Marc Chagall – Re Davide – Museo Nazionale Chagall Nizza

Queste opere andarono a costituire il cuore del Musée National Message Biblique Marc Chagall a Nizza, voluto da Chagall stesso che vi realizzerà anche grandi vetrate sulla creazione e uno splendido mosaico esterno. La prima pietra fu posta nel 1969 e il museo (oggi ridenominato Museo Nazionale Chagall)  fu inaugurato il 7 luglio del 1973, nel giorno dell’ottantaseiesimo compleanno del’artista. Chagall morì il 28 marzo 1985 nella sua casa di Saint-Paul-de-Vence e si fece seppellire nel cimitero cristiano. L’artista dipinse sempre i grandi valori biblici ma anche le Crocifissioni e Resurrezioni che destarono la disapprovazione del mondo ebraico.

CHAGALL MISTICO DELL’ARTE

testo critico di Fabio Carisio

(dal catalogo della mostra Bibbia e Sacro Vino)

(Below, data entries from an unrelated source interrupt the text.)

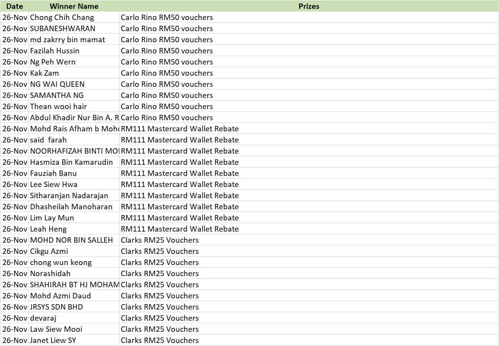This screenshot has height=346, width=499.
Task: Click the said farah name cell
Action: pyautogui.click(x=48, y=140)
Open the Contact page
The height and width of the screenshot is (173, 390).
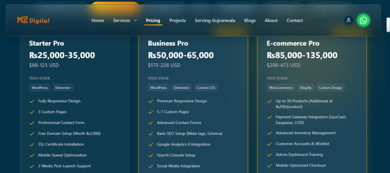(x=294, y=20)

«L’essenziale è l’arte, una pittura diversa da quella che fanno tutti. Ma quale? Dio mi darà la forza di soffiare nelle mie tele il mio respiro, il respiro della preghiera e del dolore, la preghiera della salvezza, della rinascita?». Questo si chiedeva Marc Chagall mentre, poco più che trentenne, già stava scrivendo la sua autobiografia in yiddish, la lingua materna. La risposta, noi tutti che ne ammiriamo i capolavori e ne lodiamo l’estro geniale, visionario e profetico, ben la conosciamo. La risposta l’avrebbe trovata lui stesso qualche anno dopo: «Quel che ho scoperto in terra biblica a prima vista può apparire insignificante. Sebbene questo sia un libro che va in giro per il mondo in milioni di copie, il sogno che contiene è come se fosse sotto chiave, sommerso nelle lacrime di millenni. Promette una libertà diversa, un altro senso della vita». Forte della sua educazione ebraica per tutta la sua esperienza esistenziale ed artistica è rimasto devoto al Dio di Israele. Ma lo ha fatto con uno slancio spirituale intimo, illuminato da una Fede vivida e profonda capace di oltrepassare i rigori ancestrali fino ad accettare il mistero della Croce; fino a dichiarare di «appartenere al piccolo popolo ebraico da cui nacque Cristo e il Cristianesimo».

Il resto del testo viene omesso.